For the fainthearted . . .

Results that don’t matter

For some reason, the ‘Daily Telegraph’ emails a round up of the weekend soccer scores in England. Among other things, it told me that West Bromwich Albion had beaten Chelsea in the premier division of the English football league. At one time, the score would have caused me angst, such days passed some time ago.

At the age of nine I made a decision that in later years would bring me a considerable degree of anguish and ridicule. I changed the football team I supported. Until May 1970 I had taken pride in the claret and blue colours of West Ham United, not that you ever knew what colours they were playing in on a block and white television. West Ham had seemed an obvious choice they had the England captain Bobby Moore and the 1966 World Cup hero, Geoff Hurst. But they weren’t flashy enough. 1970 was a time of outrageous glamour and fashion and the east end of London was neither glamorous or fashionable.

I was tempted away by the style and flair of the west London club Chelsea and also, much more importantly, by the fact that they were in the FA Cup final.
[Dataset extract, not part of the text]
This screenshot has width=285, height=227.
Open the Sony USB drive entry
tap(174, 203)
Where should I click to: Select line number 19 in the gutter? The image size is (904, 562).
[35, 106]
There was a brief period of glory: they won the FA Cup, the following year they won the European Cup Winners’ Cup, and the following year they reached the League Cup final, and then the rot set in.

A quarter of a century of disappointment and abuse was to follow. Relegation in 1975 and 1979, a struggle to stay in the Second Division in 1983, sometimes it was easier to talk about cricket.

I remember travelling to Chelsea matches when I was a sixth-former in the late 1970s. To buy a return ticket from Castle Cary in Somerset to London, to travel by tube from Paddington to Fulham Broadway, to buy lunch in a pub, to get into the match, and to buy egg and chips for tea at Paddington station, cost just under £10. It sounds a laughable sum of money, except it cost me most of what I earned in a month. I had a job pumping petrol from 8 till 1 on Sunday mornings earning 60p an hour, £12 a month – £10 in a day was a big commitment.

But did it really matter, did any of it make any difference? I have seen people break down on tears at matches, I have seen people taken away in cardiac ambulances, I have seen horribly vicious fights take place, about what?

Liverpool manager Bill Shankly once said, ”Some people believe football is a matter of life and death, I am very disappointed with that attitude. I can assure you it is much, much more important than that.’  Bill Shankly was a marvellous man and manager, but his perception of reality was slightly askew. The result of a football match made not one jot of difference to whether someone had a home to live in, whether they had food on the table, whether they had treatment for an illness, whether it was safe for their children to walk the streets.